DO THIS: Rewrite every line of the listing, beginning at the line that has "5919 (904, 755)" and stopping after the listing's last line. Shift each answer coordinate up by 78.

━━━━━━

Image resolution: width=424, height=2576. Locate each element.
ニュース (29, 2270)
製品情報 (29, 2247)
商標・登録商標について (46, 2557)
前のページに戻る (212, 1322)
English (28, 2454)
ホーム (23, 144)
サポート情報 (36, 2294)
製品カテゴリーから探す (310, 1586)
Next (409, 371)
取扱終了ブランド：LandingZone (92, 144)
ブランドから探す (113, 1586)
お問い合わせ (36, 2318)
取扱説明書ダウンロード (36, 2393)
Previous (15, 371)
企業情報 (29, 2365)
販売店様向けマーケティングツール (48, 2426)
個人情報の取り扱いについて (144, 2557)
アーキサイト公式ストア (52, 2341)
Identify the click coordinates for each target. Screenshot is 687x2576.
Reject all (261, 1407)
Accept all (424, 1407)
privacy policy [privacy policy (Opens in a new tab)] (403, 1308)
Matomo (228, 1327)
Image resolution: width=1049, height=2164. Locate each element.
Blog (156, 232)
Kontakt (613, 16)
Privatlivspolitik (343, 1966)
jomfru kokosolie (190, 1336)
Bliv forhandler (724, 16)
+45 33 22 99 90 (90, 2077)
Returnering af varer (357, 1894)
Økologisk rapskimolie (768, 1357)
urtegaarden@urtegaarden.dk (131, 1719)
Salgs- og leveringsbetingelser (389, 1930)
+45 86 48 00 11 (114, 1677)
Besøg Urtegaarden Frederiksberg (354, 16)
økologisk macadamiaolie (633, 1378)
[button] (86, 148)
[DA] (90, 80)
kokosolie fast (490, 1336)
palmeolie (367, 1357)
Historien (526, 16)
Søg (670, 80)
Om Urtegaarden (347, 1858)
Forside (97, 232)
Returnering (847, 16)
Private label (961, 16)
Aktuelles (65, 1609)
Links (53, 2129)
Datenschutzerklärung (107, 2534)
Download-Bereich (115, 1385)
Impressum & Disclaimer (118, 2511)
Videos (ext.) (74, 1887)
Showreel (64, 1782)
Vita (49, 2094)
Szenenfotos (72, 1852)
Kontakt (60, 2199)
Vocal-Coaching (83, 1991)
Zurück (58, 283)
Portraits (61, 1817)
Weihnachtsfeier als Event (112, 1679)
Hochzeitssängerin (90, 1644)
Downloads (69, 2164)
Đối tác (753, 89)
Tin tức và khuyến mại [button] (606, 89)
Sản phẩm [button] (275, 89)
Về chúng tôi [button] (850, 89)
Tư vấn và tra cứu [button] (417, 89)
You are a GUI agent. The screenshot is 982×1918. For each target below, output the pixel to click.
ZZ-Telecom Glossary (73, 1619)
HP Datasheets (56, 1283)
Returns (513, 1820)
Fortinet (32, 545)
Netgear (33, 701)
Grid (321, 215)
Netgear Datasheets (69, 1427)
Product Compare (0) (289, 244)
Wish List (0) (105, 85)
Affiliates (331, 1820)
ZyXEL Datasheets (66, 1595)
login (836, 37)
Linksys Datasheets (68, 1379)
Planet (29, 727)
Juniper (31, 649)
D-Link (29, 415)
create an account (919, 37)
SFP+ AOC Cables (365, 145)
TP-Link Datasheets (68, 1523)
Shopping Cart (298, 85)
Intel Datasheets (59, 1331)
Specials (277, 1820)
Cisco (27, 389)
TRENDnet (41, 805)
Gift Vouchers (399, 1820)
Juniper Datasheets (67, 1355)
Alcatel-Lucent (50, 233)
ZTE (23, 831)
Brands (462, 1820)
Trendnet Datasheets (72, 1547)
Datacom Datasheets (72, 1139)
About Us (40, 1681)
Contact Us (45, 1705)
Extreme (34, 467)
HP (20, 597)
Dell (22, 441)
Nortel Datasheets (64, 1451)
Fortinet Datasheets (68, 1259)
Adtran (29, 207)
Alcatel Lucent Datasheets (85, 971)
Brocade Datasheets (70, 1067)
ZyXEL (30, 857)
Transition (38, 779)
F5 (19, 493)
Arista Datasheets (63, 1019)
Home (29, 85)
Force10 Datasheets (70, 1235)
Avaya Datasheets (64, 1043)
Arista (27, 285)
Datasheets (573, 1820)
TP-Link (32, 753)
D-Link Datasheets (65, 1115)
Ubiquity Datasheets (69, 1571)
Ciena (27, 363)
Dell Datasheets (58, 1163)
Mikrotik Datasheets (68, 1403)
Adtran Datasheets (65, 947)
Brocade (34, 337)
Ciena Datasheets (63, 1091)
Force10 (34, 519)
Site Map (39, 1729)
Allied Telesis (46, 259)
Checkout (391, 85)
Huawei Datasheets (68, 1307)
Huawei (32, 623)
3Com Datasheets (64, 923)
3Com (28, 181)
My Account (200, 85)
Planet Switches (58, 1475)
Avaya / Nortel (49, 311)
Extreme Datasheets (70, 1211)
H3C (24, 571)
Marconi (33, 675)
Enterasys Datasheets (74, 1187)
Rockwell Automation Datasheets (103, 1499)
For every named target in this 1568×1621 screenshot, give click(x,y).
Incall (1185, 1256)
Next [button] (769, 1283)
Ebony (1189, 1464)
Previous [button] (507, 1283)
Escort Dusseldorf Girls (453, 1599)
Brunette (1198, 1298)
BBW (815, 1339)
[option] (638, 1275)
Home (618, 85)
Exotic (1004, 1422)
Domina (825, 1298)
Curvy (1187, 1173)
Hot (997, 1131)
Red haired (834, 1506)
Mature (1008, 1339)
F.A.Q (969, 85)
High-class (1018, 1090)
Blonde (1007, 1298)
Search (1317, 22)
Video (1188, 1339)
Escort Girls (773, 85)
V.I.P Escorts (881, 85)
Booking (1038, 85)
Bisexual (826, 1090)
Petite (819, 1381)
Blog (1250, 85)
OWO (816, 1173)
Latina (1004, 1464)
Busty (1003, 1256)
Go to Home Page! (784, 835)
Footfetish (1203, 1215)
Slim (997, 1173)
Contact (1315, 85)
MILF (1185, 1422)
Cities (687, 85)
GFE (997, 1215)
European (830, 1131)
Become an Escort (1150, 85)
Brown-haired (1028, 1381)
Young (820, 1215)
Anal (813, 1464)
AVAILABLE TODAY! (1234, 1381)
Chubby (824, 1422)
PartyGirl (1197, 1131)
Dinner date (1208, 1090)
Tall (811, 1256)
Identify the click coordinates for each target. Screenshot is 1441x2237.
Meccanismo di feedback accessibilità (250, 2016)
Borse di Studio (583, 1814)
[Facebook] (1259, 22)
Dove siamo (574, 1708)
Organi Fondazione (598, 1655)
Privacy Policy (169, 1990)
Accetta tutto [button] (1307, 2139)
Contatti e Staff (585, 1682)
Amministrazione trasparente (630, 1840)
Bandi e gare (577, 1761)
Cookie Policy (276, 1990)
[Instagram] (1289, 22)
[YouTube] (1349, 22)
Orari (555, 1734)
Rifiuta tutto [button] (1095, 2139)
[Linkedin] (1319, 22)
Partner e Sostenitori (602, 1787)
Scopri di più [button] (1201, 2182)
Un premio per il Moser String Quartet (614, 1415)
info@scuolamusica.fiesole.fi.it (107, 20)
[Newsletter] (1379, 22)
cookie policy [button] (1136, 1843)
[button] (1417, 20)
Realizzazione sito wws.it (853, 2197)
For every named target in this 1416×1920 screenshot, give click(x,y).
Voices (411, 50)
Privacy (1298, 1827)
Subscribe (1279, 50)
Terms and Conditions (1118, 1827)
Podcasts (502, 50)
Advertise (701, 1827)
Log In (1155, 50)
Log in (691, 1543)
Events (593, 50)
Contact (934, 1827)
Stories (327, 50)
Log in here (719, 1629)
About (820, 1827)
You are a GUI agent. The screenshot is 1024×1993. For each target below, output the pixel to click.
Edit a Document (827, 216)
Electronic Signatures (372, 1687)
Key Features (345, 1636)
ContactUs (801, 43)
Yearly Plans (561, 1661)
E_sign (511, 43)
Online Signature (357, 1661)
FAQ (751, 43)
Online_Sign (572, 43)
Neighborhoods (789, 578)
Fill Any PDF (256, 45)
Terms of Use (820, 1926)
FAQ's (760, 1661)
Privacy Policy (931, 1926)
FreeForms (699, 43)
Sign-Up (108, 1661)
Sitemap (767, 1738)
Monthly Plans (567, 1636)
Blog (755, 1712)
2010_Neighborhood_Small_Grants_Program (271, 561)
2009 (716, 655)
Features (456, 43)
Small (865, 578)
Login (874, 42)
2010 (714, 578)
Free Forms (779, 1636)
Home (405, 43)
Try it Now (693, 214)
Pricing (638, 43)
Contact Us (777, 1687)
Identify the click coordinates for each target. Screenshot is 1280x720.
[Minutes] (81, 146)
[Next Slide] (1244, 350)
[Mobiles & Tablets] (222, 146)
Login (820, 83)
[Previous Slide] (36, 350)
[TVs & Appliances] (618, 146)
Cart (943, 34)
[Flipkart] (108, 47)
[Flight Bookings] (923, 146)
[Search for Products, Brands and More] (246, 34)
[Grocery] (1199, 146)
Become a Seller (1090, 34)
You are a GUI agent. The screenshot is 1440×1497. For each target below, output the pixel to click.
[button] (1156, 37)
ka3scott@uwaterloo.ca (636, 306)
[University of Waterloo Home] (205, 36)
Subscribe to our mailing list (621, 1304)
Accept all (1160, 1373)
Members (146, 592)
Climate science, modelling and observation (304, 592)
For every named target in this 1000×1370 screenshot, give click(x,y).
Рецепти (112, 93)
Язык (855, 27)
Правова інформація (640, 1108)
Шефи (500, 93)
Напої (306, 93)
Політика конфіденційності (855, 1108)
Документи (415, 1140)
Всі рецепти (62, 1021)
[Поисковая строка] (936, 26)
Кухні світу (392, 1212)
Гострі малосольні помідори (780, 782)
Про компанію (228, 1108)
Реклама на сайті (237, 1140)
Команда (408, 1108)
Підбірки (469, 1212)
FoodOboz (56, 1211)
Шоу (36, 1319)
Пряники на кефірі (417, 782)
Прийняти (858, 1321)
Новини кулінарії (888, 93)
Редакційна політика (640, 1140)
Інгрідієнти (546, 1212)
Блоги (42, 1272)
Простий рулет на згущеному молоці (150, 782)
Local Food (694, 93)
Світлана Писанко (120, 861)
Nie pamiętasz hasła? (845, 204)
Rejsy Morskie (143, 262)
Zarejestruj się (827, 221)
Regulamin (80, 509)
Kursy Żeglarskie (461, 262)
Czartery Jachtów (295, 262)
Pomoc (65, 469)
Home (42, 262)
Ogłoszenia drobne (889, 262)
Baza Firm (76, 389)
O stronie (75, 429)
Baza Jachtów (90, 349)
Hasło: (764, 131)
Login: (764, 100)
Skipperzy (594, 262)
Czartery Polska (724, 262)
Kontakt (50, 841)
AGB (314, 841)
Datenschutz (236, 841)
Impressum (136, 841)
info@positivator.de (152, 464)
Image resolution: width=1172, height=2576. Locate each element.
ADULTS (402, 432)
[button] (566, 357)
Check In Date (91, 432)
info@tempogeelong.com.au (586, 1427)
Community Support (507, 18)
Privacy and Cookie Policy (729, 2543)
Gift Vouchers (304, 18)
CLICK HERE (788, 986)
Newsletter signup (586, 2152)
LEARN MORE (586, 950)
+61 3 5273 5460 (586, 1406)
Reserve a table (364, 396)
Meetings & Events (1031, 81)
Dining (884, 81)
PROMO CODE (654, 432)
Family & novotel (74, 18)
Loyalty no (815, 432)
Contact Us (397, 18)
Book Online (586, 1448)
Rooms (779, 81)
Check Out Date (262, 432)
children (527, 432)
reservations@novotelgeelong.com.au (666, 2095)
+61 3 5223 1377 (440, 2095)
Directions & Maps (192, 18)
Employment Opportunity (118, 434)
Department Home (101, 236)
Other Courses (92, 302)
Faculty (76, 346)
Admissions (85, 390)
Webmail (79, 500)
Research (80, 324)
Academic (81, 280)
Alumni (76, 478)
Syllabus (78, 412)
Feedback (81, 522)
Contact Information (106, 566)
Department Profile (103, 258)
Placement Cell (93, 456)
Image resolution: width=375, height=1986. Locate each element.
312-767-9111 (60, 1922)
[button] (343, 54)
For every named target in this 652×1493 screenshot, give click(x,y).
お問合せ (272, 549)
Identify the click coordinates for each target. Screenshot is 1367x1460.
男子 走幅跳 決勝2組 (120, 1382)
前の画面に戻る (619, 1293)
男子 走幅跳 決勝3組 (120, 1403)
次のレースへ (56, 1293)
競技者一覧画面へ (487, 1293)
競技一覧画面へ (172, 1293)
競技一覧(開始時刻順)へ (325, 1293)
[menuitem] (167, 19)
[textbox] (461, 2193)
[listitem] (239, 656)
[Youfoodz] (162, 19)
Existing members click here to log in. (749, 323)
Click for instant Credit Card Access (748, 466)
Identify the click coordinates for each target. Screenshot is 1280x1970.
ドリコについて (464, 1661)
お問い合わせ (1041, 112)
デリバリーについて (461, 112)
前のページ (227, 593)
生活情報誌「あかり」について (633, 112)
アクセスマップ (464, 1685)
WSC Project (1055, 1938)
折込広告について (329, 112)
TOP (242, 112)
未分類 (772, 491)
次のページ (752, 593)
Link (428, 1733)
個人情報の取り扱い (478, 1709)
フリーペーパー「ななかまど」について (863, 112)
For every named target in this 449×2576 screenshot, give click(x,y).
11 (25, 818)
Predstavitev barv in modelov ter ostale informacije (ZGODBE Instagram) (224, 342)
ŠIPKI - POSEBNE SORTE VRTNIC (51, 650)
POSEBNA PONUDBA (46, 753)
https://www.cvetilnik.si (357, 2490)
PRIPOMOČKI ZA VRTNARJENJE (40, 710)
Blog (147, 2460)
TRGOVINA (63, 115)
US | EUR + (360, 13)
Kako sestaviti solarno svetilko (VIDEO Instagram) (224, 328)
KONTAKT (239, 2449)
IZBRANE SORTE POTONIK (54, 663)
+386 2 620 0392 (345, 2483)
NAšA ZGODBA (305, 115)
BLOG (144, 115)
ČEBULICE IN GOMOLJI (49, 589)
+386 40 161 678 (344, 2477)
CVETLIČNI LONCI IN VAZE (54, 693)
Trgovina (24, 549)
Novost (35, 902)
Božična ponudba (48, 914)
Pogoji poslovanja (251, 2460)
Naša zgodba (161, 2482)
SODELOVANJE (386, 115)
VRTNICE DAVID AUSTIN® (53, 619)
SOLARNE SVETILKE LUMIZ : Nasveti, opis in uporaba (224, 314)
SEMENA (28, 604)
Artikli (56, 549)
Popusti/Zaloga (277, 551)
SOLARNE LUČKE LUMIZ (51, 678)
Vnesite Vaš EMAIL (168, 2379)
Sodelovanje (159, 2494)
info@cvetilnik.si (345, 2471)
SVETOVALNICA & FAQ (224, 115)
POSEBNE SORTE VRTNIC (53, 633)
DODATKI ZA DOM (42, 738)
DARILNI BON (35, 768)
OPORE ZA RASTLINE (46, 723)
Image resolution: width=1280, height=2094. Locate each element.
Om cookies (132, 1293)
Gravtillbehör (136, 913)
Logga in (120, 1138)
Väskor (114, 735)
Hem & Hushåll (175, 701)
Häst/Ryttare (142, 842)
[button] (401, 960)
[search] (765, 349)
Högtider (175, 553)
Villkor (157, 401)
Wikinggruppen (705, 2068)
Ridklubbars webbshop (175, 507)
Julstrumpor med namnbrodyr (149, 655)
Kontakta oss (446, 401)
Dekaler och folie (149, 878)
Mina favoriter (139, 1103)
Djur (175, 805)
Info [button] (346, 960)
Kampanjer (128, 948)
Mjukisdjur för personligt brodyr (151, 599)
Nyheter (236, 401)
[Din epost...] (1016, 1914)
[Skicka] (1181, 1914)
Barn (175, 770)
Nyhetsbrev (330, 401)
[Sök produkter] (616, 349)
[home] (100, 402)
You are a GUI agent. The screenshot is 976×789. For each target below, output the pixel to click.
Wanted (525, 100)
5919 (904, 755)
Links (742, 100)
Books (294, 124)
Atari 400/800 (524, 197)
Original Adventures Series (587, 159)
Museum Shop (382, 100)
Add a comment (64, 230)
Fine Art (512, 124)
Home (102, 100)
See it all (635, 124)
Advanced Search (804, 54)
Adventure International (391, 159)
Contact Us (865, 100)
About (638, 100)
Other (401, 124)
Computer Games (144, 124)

━━━━━━

COMPLETE RESPONSE:
5919 (982, 833)
Links (820, 178)
Books (372, 202)
Atari 400/800 (602, 275)
Original Adventures Series (665, 237)
Museum Shop (460, 178)
Add a comment (142, 308)
Fine Art (590, 202)
Home (180, 178)
See it all (713, 202)
Advanced Search (882, 132)
Adventure International (469, 237)
Contact Us (943, 178)
About (716, 178)
Other (479, 202)
Computer Games (222, 202)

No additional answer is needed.